Legal proceedings are being lodged in the federal court on Monday seeking to force the Albanese government to repatriate another 17 children and nine women from Syrian detention camps

Australian women and children at al-Roj camp in northeastern Syria. Picture: Ellen Whinnett/The Australian
Australian women and children at al-Roj camp in northeastern Syria. Picture: Ellen Whinnett/The Australian

A legal case seeking to force the federal government to repatriate 17 children and nine women held for the past four years in a Syrian detention camp for families linked to ISIS will be lodged in the Federal Court on Monday.

Charity group Save the Children Australia is pursuing the case on behalf of the women and children, all Australian citizens or eligible for citizenship, which they say is a “last resort” given the government’s failure to intervene in an increasingly dangerous and traumatic humanitarian situation.

They say the families, locked up since the fall of ISIS in 2019, are becoming more desperate by the day, with the children exposed to violence, receiving limited education and with their physical and mental health deteriorating.

Hopes had been high among the detained families after the government repatriated four women and their 13 children from the camps last October, but that optimism had been sapped in the ensuing months of fruitless negotiations, Save the Children Australia CEO Mat Tinkler said.

'Open dialogue' about return of ISIS brides would have ‘alleviated fears’

“We have worked at length to engage with the government on this issue to prevent it from ever coming to court, but we’re now out of other options,” he said.

“Every day these Australian children are left in Syria is another day their safety and wellbeing are at risk.”

Mr Tinkler said the children, most around 12 years old but some of whom were born there, were “being punished for the alleged actions of their parents.”

“As Australian citizens, they deserve the same opportunities as every other Australian child,” he said.

“They simply want to come home, attend school and most of all, feel safe. The repatriations last October raised the remaining children’s hopes that they too would soon be out of harm’s way. Instead, they feel they have been abandoned by their country and are losing hope for the future.

Save the Children CEO Mat Tinkler visited the camp at al-Roj in Syria in June last year.
Save the Children CEO Mat Tinkler visited the camp at al-Roj in Syria in June last year.
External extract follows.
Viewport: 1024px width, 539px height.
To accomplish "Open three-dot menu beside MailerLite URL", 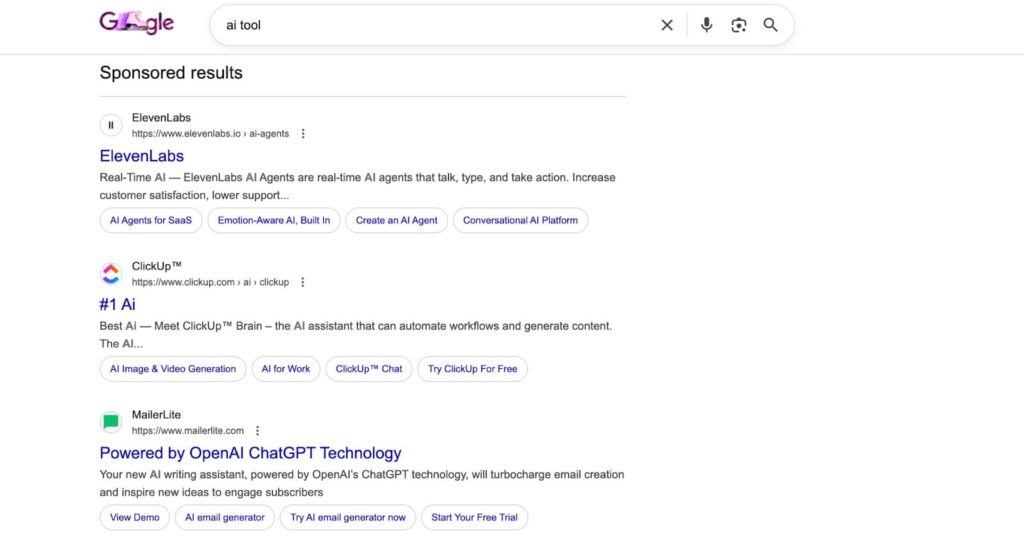I will pyautogui.click(x=257, y=431).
The Australian women are the wives and widows of ISIS fighters who were either killed in Syria, or are held in jails in Syria or Iraq. About 41 Australian women and children are in the al-Roj camp, one of a number operating in northeastern Syria. About 55,000 foreign national women and children are in the secure camps.

Eight Australian children were repatriated by the previous government in 2019, and a further 17 women and children last October.

Save the Children is acting on behalf of 26 of the remaining women and children as “litigation guardian”, as they are not in a position to run their own case.

The writ claims that having repatriated others from the camp last year, by not taking steps to repatriate the remaining women and children the government is causing their ongoing unlawful detention.

And the longer they remain in the al-Roj camp the greater the risk of serious harm, death, or cruel and degrading treatment.

Mr Tinkler said he visited the camp last June and had seen some Australian children with untreated shrapnel wounds.

Others had severe dental decay and many were in acute emotional distress.

“It’s one of the worst places in the world to be a child,” he said.

“The weather oscillates between freezing in the winter, with significant risk of hypothermia, to stifling heat that has resulted in the death of children.

“The camps are situated in the Syrian desert, within a functioning oilfield, so there are noxious fumes permeating the tents of the women and children.

“There’s minimal access to education or adequate healthcare, and as a result these children are really just hanging on.”

Mr Tinkler said the case would be bolstered by how the families repatriated to Australia last October were faring. “They are settling back into the Australian way of life well,” he said. “The children are back in school. They’re receiving health care and mental health support for the trauma they have been through.”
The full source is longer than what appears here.